New York loans may soon get credit for lending to wealthier “middle income” borrowers under proposed changes to regulations governing their operations in low income communities.
The rules, which dictate how regulators enforce the state’s version of the federal Community Reinvestment Act, are supposed to force banks to better serve poor customers. Activists charge that the new rules, if enacted unchanged, will allow banks to shirk some of this responsibility by lending to the better-off at the expense of the impoverished.
Under the rules change, banks would receive state CRA credit for lending to people in households with annual incomes ranging from $37,840 to $56,760 or lending in neighborhoods where the average income is between $30,000 and $45,000. Today, banks must serve families with incomes that are far less than that in order to get good CRA ratings. Banks typically seek top ratings because they are useful in heading off challenges to mergers based on CRA complaints.
Regulators argue that the language will encourage banks to serve a population that also has a tough time getting a mortgage in New York City’s expensive housing market. This provision was designed to help people such as nurses and firefighters, who may be making a good income, but still lack enough to buy a new home in the city and surrounding suburbs, said Andrew Keiman, director of the Banking Department’s Community Reinvestment Unit He emphasized that banks will still be judged on their low- and moderate-income lending too.
“This is an additional activity,” added his colleague Stacey Cooper. “This is not in lieu of low-income lending.”
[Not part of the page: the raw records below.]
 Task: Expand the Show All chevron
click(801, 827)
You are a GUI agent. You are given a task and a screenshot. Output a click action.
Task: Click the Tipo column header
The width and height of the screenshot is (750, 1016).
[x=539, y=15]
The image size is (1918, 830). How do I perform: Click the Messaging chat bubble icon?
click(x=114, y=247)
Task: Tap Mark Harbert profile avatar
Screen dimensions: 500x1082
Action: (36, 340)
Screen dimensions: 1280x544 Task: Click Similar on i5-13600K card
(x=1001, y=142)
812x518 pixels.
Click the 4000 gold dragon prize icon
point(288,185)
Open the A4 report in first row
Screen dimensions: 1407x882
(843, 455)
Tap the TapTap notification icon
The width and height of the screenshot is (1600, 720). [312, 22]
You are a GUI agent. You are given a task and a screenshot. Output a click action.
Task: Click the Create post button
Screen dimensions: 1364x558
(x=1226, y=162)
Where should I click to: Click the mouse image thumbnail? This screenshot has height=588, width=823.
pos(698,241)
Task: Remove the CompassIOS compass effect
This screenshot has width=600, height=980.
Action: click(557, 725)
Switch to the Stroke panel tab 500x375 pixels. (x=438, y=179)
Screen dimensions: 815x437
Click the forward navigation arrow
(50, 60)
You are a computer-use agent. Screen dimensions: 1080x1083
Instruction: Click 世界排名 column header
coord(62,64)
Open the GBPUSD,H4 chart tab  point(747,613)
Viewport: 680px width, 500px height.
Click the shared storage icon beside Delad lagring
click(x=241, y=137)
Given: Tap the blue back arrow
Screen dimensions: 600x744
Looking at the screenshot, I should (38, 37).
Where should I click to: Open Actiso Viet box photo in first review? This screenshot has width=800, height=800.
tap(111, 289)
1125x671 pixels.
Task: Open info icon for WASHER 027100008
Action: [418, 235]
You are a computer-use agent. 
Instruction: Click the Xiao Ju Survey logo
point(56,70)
Activists, however, are already mobilizing to fight the provision. At a mid-September meeting the New York City Community Reinvestment Task Force at a mid-September meeting agreed to demand hearings on the proposal. They are also organizing a letter-writing campaign to the Banking Department. “We understand the critical need for lending in middle-income neighborhoods,” said task force member Sarah Ludwig, executive director of the Neighborhood Economic Development Advocacy Project. “But we don’t believe this is in the purview of the CRA law. If you’re concerned about helping low- and moderate-income people, you need to concentrate on that.”